If I had any sense at all I would crush this forming creature apart with my spade and make an end to the story. I raised my spade... and stopped, of course (as anyone can tell from those three dots) Destroying it so soon would be an irreversible action and I had been taught to think before making them. So, I pushed the spade into the ground, leaned on it and thought.
Melting snow fell on me like a vision. I went over the sleeping body of my twin with my eyes and then I saw. It wasn’t exactly like me. There was a touch of my brother in there and also some of my friends and my father and mother and grandparents and the kids themselves and...
This was an amalgam of the better sides of me and my brother and everyone. This was some creature free from my narrow-mindedness and jealousy, from the weeds that tied the feet of the hippies, from my brothers poor contact with reality, from the eternal curse of incapability of showing ones’ emotions and real beauty inside to other people that plagues all mankind.
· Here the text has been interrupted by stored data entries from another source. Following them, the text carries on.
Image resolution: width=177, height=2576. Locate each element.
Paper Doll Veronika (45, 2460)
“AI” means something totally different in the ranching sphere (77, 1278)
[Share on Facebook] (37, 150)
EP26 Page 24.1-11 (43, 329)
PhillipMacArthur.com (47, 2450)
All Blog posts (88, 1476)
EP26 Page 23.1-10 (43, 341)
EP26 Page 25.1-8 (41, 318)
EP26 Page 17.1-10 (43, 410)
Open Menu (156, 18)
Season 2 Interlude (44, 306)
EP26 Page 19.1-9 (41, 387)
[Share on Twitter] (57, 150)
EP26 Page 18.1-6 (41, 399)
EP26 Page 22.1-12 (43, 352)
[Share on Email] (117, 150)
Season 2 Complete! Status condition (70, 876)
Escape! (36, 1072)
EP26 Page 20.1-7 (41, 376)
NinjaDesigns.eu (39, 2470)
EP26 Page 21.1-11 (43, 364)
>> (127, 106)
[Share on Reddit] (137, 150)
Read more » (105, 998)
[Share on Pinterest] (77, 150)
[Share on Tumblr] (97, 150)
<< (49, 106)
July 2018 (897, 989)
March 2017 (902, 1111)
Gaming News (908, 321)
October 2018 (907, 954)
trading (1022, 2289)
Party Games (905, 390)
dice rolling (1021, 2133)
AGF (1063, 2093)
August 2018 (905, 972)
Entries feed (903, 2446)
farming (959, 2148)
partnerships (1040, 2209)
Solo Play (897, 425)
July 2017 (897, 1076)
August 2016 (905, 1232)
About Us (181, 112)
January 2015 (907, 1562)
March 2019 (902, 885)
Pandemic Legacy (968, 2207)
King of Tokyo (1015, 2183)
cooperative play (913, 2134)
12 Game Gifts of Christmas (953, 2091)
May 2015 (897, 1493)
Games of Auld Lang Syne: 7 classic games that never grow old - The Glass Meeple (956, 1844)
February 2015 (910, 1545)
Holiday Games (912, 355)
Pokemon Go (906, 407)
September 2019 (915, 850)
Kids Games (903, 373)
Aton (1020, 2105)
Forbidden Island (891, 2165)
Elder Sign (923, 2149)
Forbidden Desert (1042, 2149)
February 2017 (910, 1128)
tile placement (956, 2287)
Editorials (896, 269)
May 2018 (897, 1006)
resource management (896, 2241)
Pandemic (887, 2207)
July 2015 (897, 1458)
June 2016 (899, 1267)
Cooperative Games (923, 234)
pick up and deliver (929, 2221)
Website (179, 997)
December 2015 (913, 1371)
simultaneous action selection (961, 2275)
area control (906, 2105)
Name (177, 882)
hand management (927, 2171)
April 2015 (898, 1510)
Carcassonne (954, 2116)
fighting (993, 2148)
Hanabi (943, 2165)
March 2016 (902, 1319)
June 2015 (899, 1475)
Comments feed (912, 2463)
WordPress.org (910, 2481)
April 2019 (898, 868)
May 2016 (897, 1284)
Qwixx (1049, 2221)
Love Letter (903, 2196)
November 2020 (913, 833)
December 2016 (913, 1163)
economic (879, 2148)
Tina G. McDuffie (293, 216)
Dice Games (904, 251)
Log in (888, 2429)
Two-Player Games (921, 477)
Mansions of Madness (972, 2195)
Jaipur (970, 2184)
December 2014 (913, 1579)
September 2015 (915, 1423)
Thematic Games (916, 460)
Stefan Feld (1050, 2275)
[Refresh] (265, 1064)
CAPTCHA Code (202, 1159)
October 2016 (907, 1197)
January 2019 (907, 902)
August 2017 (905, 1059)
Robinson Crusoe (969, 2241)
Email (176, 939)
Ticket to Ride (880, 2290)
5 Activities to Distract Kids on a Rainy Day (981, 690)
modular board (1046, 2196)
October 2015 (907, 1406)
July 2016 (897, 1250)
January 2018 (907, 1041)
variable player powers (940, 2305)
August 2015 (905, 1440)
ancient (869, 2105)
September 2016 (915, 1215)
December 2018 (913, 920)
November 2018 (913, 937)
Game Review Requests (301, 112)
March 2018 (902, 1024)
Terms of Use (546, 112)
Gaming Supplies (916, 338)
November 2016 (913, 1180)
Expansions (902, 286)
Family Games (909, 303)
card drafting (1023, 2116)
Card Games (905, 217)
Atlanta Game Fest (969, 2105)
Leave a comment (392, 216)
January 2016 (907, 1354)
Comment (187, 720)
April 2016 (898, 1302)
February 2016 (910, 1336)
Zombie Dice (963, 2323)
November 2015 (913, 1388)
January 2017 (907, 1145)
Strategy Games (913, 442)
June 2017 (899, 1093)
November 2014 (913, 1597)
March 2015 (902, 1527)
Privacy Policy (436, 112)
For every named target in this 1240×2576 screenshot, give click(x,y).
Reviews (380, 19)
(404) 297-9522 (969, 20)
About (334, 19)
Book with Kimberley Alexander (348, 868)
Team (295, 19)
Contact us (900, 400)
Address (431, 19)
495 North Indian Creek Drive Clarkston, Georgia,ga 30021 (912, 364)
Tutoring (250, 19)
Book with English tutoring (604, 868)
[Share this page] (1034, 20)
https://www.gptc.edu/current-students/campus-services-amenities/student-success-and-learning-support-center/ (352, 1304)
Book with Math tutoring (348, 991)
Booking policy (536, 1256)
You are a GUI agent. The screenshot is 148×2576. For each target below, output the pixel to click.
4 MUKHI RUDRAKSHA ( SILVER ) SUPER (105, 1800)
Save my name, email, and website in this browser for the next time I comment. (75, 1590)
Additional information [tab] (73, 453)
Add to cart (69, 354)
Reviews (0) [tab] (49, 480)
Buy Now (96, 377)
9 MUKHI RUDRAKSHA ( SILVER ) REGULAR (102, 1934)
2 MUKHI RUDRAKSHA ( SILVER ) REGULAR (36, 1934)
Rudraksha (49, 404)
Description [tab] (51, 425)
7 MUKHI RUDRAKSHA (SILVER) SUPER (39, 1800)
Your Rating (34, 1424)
To make it short, this was a revolutionary.
I knew there could be blood in what he would do(although he probably wouldn’t want it. But revolutions always have blood in them). I was afraid that I wouldn’t be his last victim. He would have a vision and visionaries can be dangerous. Perhaps this was the new Stalin or Hitler the children had made out of snow. Perhaps I should myself try to live up to the standards of this creature and free the world from his dangerous ideas. I knew that giving up ones ambitions and dreams and hoping that ones children would achieve them were equalled to giving up, but when you really feel out of spark? Should I really destroy this new me, who I secretly knew was much better than the old one?
So, slowly I took my spade and started refilling the grave so that the creature inside could crawl out when the winter was really over and his transformation was completed. After that, I flattened the ground and shoved a bit of snow on it to cover up that I had been here. Then I went inside to make myself some tea. It made it sweet, with three sugars and went to finish a small program I was working at.
Evolution really isn’t so difficult at all.